A few of the readers have engaged in rants, often with anti-gay slurs. One called me to complain about "promoting a faggot lifestyle." Another complained about the photo in an e-mail to the two Post reporters who wrote Thursday's story about the licenses: "That kind of stuff makes normal people want to throw up. People have kids who are being exposed to this crap. I will be glad when your rag goes out of business. Real men marry women."
Ann Witty of Woodbridge wrote to say she had canceled the Post subscription she has held since the 1960s.
"I am 65 years old and I realize that the world is changing rapidly - much more rapidly than I would like it to," she e-mailed. "While I realize that the Post must report on these changes - even the ones with which I do not agree - I feel that the picture on Thursday morning was an affront to the majority of your readership. It is not something that I want coming into my home. I believe that even your editors know that it would have been better placed in the Metro section and that it would have mitigated its impact to do so."
Wrote Lee Miller of Columbia: "I would appreciate it if your cover pictures would not be so disturbing where my kids can see it easily on the kitchen table... please don't shove this "Gay" business in our face.

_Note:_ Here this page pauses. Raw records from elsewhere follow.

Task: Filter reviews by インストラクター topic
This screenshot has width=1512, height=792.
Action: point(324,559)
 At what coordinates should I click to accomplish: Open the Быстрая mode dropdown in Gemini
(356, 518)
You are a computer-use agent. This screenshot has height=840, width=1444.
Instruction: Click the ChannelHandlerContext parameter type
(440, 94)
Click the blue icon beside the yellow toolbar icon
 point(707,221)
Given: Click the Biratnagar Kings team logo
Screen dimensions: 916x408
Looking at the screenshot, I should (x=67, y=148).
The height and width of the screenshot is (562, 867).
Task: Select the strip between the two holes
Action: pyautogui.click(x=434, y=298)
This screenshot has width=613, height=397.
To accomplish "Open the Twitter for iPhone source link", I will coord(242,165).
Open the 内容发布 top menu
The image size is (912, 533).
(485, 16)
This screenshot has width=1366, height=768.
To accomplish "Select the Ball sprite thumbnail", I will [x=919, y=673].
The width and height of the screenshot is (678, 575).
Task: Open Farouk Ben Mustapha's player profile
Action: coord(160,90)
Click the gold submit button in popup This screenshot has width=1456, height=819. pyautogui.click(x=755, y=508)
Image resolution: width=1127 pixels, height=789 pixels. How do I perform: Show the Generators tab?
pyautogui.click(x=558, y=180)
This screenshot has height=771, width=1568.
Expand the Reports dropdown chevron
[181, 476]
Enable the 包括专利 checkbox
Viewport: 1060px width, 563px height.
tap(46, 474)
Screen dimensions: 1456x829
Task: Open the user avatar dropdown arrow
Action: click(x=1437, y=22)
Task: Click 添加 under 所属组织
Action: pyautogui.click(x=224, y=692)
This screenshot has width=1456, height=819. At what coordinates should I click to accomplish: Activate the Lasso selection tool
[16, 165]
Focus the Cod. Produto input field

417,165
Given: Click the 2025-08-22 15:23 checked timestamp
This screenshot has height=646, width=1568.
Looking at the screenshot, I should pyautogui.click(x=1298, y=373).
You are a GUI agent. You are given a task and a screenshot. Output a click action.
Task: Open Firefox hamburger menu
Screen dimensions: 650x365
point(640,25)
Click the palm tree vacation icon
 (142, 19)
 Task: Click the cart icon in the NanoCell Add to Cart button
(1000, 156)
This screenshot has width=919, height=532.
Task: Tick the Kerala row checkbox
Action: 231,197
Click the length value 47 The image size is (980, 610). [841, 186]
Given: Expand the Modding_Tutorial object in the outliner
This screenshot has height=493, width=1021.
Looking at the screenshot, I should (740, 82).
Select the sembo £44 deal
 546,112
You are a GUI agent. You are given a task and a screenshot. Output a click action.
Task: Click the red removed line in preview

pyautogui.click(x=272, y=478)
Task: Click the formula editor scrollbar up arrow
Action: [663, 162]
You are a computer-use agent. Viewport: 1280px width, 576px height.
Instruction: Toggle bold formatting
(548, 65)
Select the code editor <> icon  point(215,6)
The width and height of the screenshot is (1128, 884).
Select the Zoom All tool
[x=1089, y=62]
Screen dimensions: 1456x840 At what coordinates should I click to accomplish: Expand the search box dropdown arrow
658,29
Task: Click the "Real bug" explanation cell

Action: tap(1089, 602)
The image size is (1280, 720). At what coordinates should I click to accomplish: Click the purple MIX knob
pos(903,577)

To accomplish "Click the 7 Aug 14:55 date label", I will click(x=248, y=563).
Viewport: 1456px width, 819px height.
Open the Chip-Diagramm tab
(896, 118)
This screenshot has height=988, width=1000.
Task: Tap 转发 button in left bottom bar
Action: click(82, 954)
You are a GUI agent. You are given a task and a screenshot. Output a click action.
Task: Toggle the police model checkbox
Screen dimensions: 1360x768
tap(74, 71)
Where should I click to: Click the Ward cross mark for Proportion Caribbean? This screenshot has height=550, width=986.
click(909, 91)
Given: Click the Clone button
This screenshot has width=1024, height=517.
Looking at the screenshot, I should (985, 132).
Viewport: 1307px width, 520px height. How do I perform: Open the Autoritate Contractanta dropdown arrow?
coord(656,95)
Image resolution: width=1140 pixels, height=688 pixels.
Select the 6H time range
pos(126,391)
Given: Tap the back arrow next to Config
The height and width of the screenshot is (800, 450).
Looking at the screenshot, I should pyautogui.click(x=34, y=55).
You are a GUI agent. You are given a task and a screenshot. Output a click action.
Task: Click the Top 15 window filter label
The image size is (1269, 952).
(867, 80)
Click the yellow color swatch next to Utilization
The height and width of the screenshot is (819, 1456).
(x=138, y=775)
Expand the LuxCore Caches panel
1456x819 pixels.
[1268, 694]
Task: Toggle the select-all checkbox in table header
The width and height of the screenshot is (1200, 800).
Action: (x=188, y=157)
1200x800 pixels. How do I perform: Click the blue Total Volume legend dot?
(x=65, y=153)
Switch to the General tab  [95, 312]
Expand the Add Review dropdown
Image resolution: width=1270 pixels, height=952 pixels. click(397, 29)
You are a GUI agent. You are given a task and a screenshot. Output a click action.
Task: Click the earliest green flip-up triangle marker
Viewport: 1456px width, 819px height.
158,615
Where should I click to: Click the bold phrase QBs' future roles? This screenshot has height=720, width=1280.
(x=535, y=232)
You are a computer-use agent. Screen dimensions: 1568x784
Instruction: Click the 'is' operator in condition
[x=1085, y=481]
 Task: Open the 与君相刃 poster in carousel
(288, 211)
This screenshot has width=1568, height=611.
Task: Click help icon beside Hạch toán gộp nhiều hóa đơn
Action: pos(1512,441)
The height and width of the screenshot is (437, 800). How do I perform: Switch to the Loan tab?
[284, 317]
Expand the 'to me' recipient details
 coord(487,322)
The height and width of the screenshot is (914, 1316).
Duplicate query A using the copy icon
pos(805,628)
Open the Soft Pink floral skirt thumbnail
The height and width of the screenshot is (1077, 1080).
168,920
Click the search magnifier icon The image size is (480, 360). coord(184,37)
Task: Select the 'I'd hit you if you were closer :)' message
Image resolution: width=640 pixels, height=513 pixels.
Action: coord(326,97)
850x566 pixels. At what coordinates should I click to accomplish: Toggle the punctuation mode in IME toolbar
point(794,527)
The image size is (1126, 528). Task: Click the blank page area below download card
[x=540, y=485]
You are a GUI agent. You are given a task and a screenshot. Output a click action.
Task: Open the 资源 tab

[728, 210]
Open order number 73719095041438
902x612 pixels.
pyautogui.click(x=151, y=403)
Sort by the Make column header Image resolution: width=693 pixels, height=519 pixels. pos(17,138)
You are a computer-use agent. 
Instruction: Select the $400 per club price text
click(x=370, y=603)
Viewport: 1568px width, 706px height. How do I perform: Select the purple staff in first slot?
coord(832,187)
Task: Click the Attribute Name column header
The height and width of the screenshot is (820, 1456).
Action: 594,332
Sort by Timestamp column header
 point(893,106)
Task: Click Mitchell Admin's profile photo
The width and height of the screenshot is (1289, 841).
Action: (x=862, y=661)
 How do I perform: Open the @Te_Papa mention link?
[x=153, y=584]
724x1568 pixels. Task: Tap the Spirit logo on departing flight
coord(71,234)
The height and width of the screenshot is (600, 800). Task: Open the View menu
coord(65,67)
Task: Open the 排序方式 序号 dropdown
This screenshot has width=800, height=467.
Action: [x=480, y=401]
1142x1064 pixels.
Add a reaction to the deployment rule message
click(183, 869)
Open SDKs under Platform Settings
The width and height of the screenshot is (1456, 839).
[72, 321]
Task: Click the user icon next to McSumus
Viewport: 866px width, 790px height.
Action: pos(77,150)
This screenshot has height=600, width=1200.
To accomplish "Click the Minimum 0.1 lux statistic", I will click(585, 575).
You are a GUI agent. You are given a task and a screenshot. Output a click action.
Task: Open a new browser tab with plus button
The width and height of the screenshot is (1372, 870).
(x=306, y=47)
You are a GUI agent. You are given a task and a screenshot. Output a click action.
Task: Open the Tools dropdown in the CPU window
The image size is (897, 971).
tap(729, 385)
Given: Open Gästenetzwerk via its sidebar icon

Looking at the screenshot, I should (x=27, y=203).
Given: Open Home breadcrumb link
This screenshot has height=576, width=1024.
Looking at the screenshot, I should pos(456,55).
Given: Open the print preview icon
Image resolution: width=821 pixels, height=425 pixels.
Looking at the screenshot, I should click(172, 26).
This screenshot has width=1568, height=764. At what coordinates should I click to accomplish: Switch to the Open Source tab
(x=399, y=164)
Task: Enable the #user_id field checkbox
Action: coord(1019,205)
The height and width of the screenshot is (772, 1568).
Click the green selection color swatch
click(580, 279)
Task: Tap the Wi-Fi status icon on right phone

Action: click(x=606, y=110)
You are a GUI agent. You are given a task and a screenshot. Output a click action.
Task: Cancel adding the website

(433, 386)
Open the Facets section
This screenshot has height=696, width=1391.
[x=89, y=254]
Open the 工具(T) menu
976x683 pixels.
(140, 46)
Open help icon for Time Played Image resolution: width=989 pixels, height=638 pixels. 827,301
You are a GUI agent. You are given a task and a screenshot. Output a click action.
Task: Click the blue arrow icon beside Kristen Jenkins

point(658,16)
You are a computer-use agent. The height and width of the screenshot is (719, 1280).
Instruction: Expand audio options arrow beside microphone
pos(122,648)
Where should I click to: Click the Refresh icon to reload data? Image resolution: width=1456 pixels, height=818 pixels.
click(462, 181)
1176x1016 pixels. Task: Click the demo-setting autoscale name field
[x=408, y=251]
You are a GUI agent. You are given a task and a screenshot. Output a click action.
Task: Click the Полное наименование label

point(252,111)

This is something that should have shown up on an inside page or two (without the picture)."
In comments to the ombudsman's call-in line (202.334.7582), one reader said, "the picture of two guys kissing makes me cringe." Another called it "ridiculous," adding: "Put it on page 10 or page four, put it in the paper, but I do not like it right there where I can't avoid looking at it."
If this isn't the emotion that gay panic is built on, then I don't know what is.
The most disappointing? This is what pissed off the Washington Post's readers, even more than the famous scandal last year where the Post was caught selling its journalists' integrity and objectivity to industry lobbyists for several thousand dollars.
Many threatened to cancel their Post subscriptions, and more than two dozen did. Post circulation vice president Gregg Fernandes said that late last week 27 subscribers canceled, specifically citing the photo. In contrast, The Post reported only two cancellations immediately after last July's ethics uproar over its ill-advised plan to sell sponsorships to off-the-record "salon" dinners at the publisher's residence.
I'm just going to throw it out there that the fact that more people care about this than about the integrity of the paper they're paying for, one that's supposed to be the foremost watchdog on the government and especially special interest lobbyists that got caught selling access to backroom meetings between those two institutions and its own journalists, is definitely one of the reasons America's in such a mess right now.
But besides that, the story was news in the city it was published in, big news, and people should be forced to deal with their own homophobia. Good on the Washington Post for putting it out there, and I hope they're not scared away from fair coverage in the future by a vocal group of homophobes.